Predicting vertical ground reaction force (vGRF) from a single lower-back accelerometer during countermovement jumps using a dual Functional Principal Component Analysis (FPCA) representation and a simple MLP.
A simple MLP (~12K parameters) with FPC representation outperforms a transformer (~750K parameters). Signal representation, not model architecture, is the primary determinant of prediction quality.
| Dataset | Signal R² | JH RMSE (rRMSE) | PP RMSE (rRMSE) |
|---|---|---|---|
| No arm swing (72 val. trials) | 0.976 ± 0.002 | 4.2 ± 0.4 cm (10.3%) | 4.2 ± 0.4 W·kg⁻¹ (9.1%) |
| Arm swing (64 val. trials) | 0.964 ± 0.001 | 5.3 ± 0.5 cm (10.6%) | 5.6 ± 0.4 W·kg⁻¹ (10.3%) |
| Both conditions (144 val. trials) | 0.970 ± 0.001 | 4.3 ± 0.2 cm (9.8%) | 4.3 ± 0.2 W·kg⁻¹ (8.8%) |
JH = jump height; PP = peak power; rRMSE = relative RMSE (% of ground truth mean). Validated on 663 jumps from 67 participants with participant-level train/validation splits.
This project maps accelerometer signals to GRF curves, enabling force plate-quality biomechanical metrics (jump height, peak power) from a single wearable sensor. The approach uses:
- Functional Principal Component Analysis (FPCA) to represent both input (ACC) and output (GRF) signals as low-dimensional score vectors
- A simple MLP (single hidden layer) to learn the mapping between FPC scores
- Resultant acceleration input which is invariant to sensor orientation and outperforms triaxial input for the FPC representation
acc2grf_prediction/
├── data/
│ ├── cmj_dataset_arms.npz # Arms condition dataset (generated, not tracked)
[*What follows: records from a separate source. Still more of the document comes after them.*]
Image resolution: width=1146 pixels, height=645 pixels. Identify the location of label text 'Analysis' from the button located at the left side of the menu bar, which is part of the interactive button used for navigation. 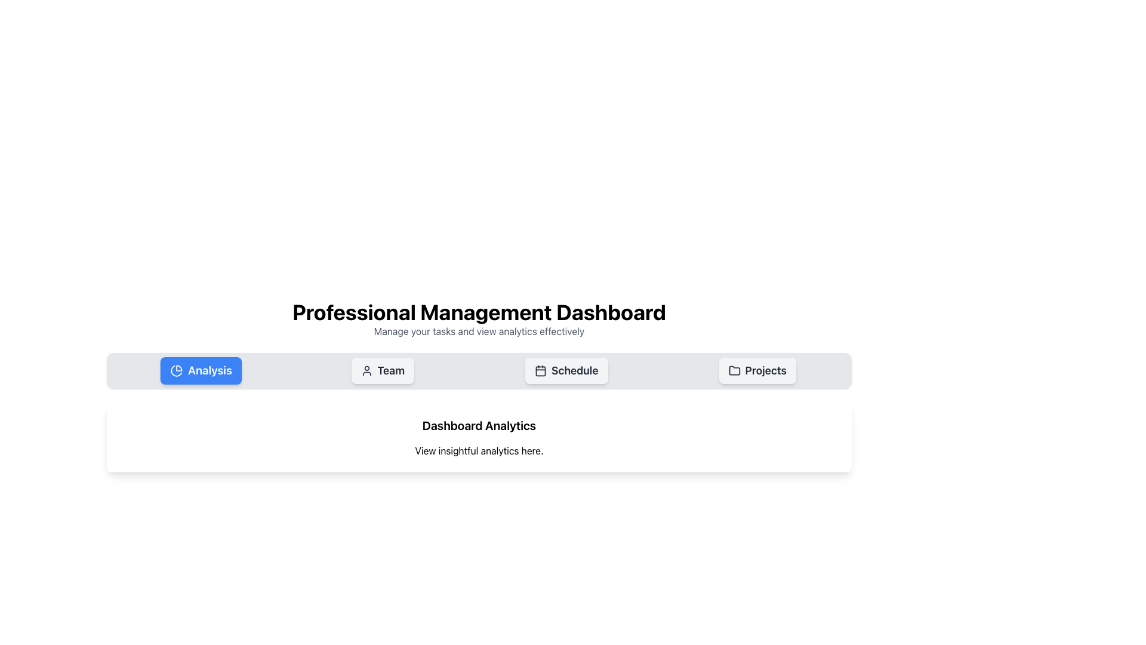
(210, 370).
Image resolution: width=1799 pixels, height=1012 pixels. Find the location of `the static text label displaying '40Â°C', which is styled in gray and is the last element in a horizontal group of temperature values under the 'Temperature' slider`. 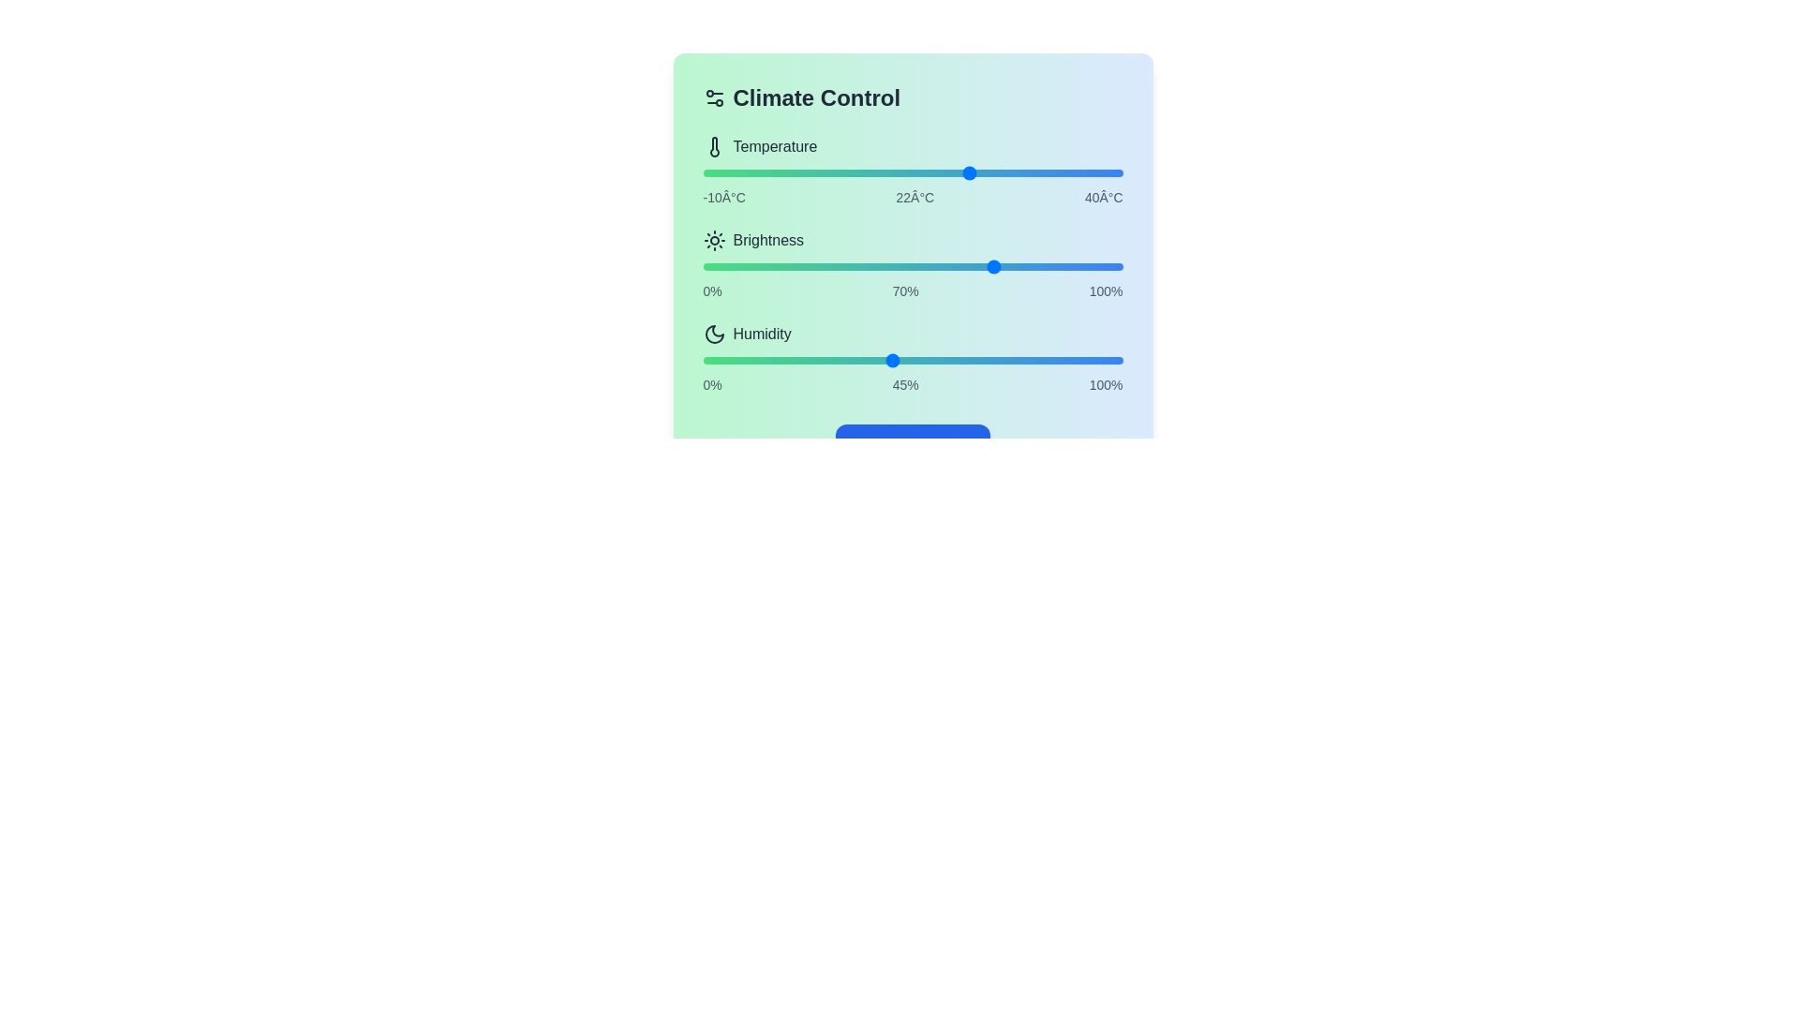

the static text label displaying '40Â°C', which is styled in gray and is the last element in a horizontal group of temperature values under the 'Temperature' slider is located at coordinates (1104, 198).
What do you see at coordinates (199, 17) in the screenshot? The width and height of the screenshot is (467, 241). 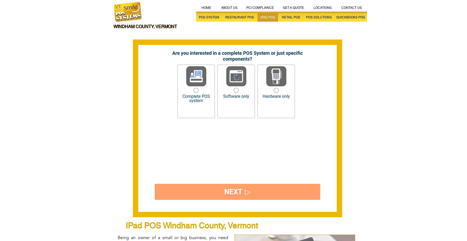 I see `'POS System'` at bounding box center [199, 17].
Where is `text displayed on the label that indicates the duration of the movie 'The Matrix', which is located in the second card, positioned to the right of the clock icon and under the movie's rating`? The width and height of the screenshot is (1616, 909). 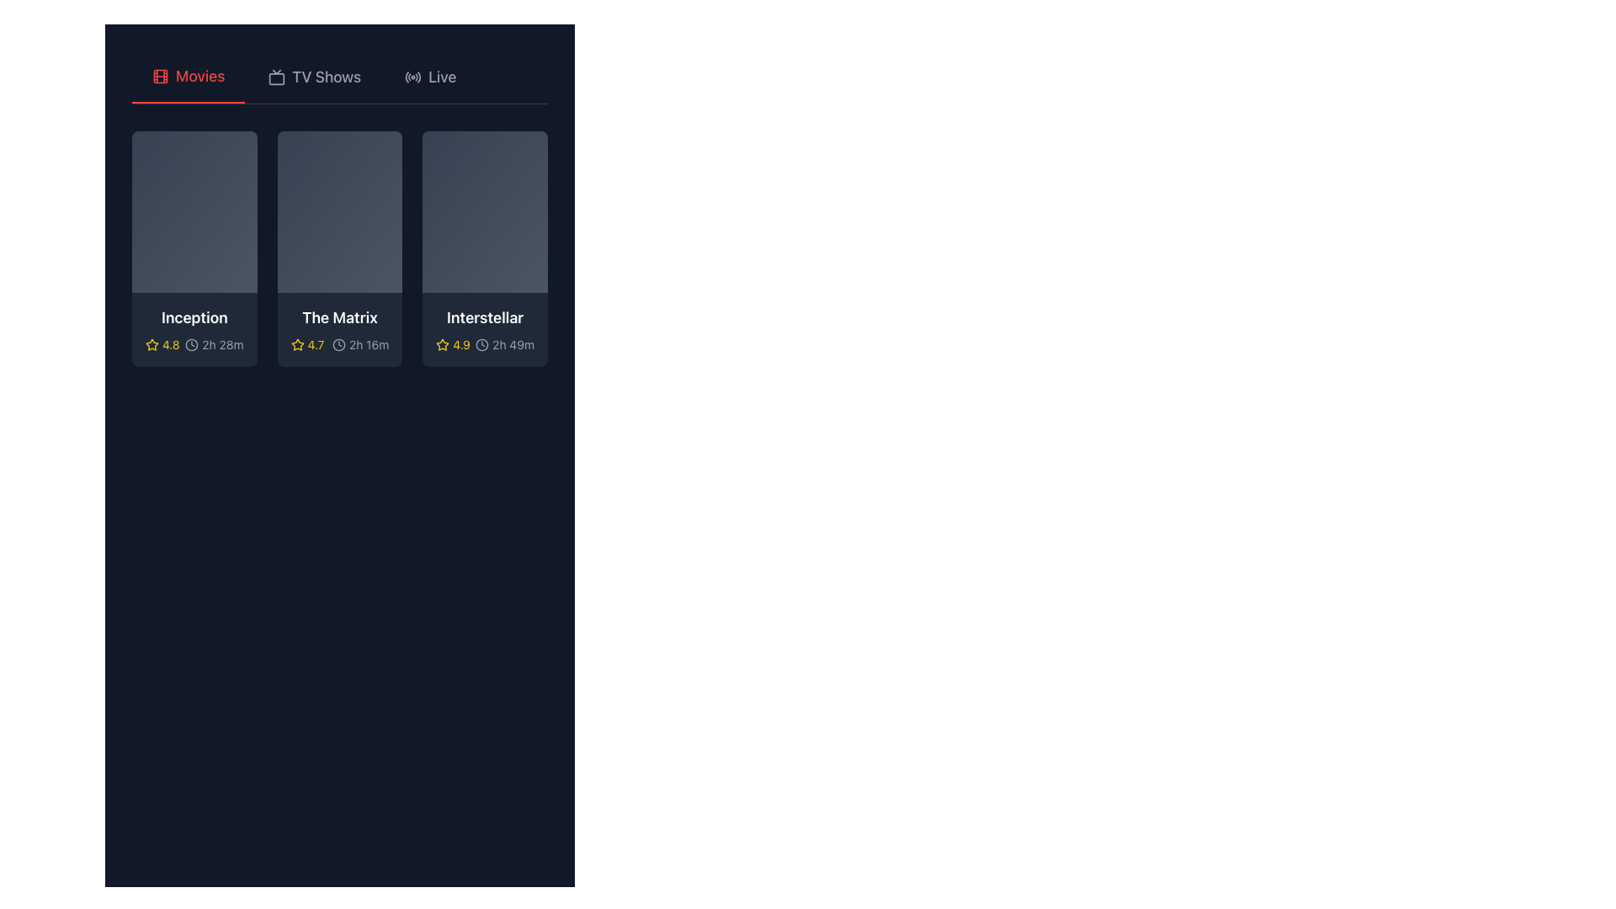
text displayed on the label that indicates the duration of the movie 'The Matrix', which is located in the second card, positioned to the right of the clock icon and under the movie's rating is located at coordinates (368, 343).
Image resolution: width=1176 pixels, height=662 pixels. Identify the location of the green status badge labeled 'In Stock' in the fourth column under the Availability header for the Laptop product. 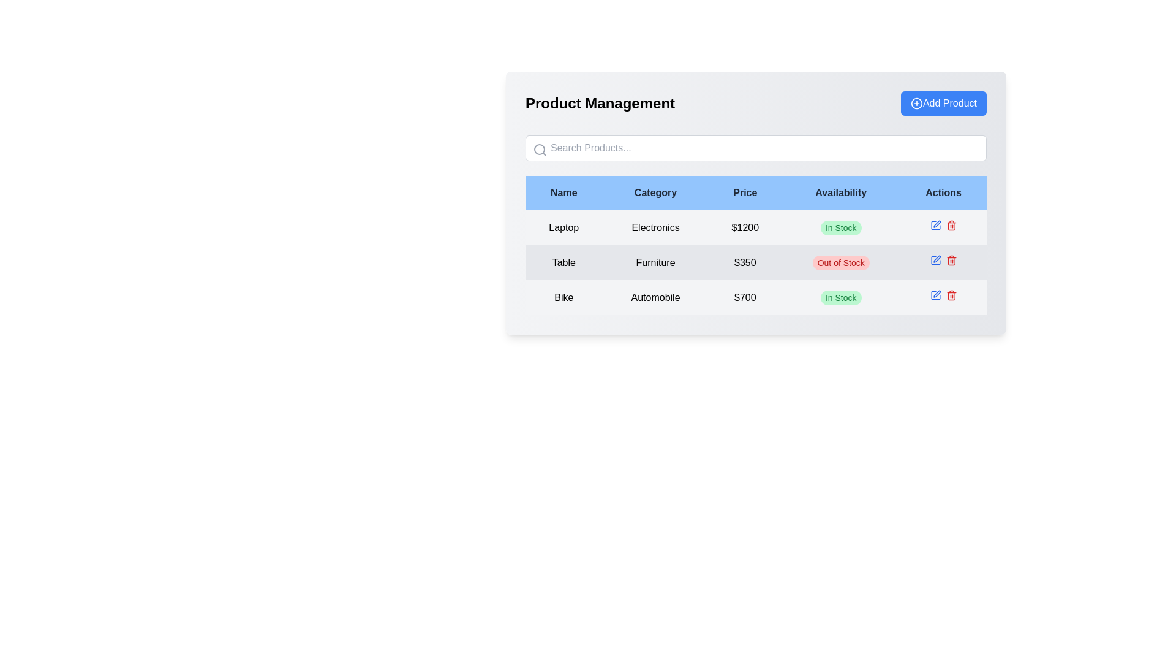
(841, 227).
│ ├── cmj_dataset_noarms.npz # No-arms condition dataset (generated, not tracked)
│ └── cmj_dataset_both.npz # Both conditions dataset (generated, not tracked)
├── src/
│ ├── __init__.py # Package initialization
│ ├── attention.py # Multi-head self-attention (legacy)
│ ├── transformer.py # Transformer model (legacy)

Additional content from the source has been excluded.